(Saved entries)
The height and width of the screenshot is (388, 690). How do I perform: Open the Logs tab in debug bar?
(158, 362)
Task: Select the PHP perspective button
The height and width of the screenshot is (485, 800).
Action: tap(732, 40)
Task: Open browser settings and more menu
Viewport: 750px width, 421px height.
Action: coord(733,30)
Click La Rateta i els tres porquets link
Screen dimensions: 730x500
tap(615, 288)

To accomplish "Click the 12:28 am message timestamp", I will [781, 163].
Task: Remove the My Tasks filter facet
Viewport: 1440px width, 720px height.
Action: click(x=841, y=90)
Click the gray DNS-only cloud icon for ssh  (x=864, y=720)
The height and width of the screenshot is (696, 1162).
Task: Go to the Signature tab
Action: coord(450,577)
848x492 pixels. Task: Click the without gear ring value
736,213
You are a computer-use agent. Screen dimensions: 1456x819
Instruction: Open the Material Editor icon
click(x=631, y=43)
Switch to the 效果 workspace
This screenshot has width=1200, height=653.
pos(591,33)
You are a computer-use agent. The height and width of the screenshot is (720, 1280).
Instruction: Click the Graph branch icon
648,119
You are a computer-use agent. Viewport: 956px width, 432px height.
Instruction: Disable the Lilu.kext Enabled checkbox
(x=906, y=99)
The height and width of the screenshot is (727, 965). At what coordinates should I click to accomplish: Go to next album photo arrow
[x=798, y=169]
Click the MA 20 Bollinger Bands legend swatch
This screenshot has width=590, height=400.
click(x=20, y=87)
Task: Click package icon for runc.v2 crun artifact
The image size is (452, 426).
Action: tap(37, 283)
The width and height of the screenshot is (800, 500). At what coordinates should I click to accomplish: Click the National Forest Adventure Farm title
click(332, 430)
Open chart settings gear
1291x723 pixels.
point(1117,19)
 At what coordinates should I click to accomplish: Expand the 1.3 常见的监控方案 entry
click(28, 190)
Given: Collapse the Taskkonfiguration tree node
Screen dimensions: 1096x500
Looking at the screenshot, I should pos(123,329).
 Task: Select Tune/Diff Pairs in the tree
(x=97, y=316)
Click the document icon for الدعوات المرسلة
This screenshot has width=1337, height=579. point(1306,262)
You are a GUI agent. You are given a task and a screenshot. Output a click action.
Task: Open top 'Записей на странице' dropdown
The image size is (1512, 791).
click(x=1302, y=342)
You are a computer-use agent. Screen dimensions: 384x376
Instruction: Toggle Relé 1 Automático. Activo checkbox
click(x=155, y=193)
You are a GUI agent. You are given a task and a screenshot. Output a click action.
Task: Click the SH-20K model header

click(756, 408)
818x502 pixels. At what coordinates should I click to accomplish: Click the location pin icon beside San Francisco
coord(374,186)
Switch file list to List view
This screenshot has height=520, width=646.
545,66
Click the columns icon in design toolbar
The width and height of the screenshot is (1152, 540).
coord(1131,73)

Work instruction: Please repeat the lines above exactly, beginning with the line that contains "The image size is (1512, 791)." and ending with the final one.

Result of the exercise:
The image size is (1512, 791).
click(x=1302, y=342)
You are a computer-use agent. Screen dimensions: 384x376
Instruction: Toggle Relé 1 Automático. Activo checkbox
click(x=155, y=193)
You are a GUI agent. You are given a task and a screenshot. Output a click action.
Task: Click the SH-20K model header

click(756, 408)
818x502 pixels. At what coordinates should I click to accomplish: Click the location pin icon beside San Francisco
coord(374,186)
Switch file list to List view
This screenshot has height=520, width=646.
545,66
Click the columns icon in design toolbar
The width and height of the screenshot is (1152, 540).
coord(1131,73)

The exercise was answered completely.